**Recorded data**:
########################################

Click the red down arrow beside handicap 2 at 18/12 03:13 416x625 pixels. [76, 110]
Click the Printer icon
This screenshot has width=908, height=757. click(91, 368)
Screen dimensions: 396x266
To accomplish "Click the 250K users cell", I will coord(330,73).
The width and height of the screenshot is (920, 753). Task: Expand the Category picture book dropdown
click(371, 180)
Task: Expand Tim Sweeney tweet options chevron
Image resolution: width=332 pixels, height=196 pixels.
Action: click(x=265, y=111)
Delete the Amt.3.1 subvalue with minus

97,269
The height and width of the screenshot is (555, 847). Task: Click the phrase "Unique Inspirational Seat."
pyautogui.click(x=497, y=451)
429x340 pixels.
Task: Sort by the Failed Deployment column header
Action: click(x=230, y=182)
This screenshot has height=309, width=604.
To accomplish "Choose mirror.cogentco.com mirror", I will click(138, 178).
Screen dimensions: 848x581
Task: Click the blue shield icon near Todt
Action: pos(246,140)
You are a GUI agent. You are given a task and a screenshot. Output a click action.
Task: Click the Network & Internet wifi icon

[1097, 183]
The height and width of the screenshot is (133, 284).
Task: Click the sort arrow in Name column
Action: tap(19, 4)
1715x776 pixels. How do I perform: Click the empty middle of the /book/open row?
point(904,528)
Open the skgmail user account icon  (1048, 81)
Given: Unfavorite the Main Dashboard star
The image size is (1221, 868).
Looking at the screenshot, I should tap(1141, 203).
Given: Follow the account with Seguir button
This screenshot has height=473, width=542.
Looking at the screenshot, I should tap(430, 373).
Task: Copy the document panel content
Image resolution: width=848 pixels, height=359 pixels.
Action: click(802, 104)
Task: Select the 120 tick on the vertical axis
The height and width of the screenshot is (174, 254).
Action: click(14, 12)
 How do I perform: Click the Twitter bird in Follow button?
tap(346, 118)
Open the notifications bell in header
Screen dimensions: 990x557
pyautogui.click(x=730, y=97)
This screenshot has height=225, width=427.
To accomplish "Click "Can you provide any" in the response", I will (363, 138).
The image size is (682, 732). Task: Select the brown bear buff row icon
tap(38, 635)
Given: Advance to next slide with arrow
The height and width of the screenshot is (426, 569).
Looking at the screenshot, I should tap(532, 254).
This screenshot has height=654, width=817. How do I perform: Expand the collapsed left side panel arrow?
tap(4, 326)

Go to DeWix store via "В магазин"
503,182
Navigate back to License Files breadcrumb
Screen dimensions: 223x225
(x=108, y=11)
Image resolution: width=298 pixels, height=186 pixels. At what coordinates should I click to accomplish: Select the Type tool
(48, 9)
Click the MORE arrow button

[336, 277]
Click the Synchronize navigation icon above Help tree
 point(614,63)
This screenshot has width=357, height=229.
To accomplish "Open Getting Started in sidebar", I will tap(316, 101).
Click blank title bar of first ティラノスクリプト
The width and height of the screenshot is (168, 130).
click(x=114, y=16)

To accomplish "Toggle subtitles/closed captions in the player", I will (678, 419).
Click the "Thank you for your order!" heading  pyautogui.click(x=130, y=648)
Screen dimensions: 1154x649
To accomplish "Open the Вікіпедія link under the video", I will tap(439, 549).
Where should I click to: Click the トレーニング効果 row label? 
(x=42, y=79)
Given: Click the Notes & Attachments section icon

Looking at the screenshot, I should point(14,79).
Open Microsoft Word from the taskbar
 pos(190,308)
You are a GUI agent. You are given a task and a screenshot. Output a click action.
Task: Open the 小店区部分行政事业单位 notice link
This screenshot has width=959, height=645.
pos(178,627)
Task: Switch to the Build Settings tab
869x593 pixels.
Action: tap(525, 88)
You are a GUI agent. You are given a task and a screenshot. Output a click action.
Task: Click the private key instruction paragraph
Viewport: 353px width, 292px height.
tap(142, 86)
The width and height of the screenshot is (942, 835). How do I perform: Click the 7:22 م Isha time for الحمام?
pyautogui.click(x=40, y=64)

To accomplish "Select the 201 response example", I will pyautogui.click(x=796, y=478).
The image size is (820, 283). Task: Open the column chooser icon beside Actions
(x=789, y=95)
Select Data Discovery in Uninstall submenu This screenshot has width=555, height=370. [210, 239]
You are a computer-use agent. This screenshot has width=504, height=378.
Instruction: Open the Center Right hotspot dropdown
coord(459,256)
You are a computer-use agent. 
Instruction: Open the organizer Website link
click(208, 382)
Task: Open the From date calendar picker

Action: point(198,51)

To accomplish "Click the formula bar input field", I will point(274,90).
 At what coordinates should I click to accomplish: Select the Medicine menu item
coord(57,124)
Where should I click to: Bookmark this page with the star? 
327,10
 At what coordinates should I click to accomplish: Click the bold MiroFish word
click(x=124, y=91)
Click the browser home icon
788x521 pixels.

########################################

**Work to be completed**: Look for "computer" in each line of the material, then copy the lines where it is found.

**Answer**:
You are a computer-use agent. This screenshot has width=504, height=378.
You are a computer-use agent. 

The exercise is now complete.